Background: Glioblastoma (GBM) is a common malignancy of the central nervous system (CNS) that is prone to recurrent and has a short survival period. Clinical biomarkers for the diagnosis and prognosis of recurrent GBM are lacking.Methods: We collected 4 cerebrospinal fluid (CSF) samples and 1 normal CSF sample from recurrent GBM, as well as paired tissue samples. Genome-wide methylation profiles of CSF circulating tumor DNA (ctDNA) and tissue mRNA transcription profiles were analyzed, and genes were screened by univariate Cox analysis, Lasso regression analysis, and multivariate Cox analysis by the Chinese Glioma Genome Atlas (CGGA) database.

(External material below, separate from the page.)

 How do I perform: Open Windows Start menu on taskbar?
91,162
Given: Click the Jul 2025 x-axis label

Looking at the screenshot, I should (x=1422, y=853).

Data analysis and visualization were performed using R software, SPSS software, and Graphpad Prism.Results: By taking the intersection of differentially methylated regions (DMRs) and differentially expressed genes (DEGs), 892 genes were selected for Lasso regression analysis and multivariate Cox analysis, and 12 hub genes were finally screened to construct diagnostic and prognostic models. The diagnostic (AUC=0.982) and prognostic (5-years AUC=0.931) models based on the 12 hub genes had high accuracy.Conclusions: This study reveals that 12 hub genes in CSF ctDNA can diagnose and prognosticate recurrent GBM and provide new biomarkers for clinical research into the mechanisms of GBM recurrent. In this study, we collected cerebrospinal fluid samples as well as matched tumor tissue samples from four patients with glioblastoma, in addition to one normal cerebrospinal fluid sample and one normal brain tissue sample as controls. We sequenced the methylation of four glioblastoma cerebrospinal fluid samples and one normal cerebrospinal fluid sample, and the other four glioblastoma tissue samples and one normal brain tissue sample were sequenced for gene expression profiling.